- [Records supplied]
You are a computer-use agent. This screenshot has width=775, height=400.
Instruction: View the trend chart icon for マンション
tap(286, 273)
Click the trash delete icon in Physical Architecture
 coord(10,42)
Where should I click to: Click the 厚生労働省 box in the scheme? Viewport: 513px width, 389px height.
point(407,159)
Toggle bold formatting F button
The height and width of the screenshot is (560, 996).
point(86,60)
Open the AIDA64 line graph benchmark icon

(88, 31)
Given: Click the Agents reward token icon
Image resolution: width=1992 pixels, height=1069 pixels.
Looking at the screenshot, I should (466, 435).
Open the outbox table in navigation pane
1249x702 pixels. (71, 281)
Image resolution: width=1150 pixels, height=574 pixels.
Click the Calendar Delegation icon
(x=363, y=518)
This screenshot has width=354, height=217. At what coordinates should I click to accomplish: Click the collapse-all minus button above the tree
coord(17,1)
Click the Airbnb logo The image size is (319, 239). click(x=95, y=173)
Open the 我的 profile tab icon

- [Directions] In the listing above, find the line containing "Instruction: View the" and the line containing "Toggle bold formatting F button", then quote both, plus every line between them, exactly as written.

- [Written answer]
Instruction: View the trend chart icon for マンション
tap(286, 273)
Click the trash delete icon in Physical Architecture
 coord(10,42)
Where should I click to: Click the 厚生労働省 box in the scheme? Viewport: 513px width, 389px height.
point(407,159)
Toggle bold formatting F button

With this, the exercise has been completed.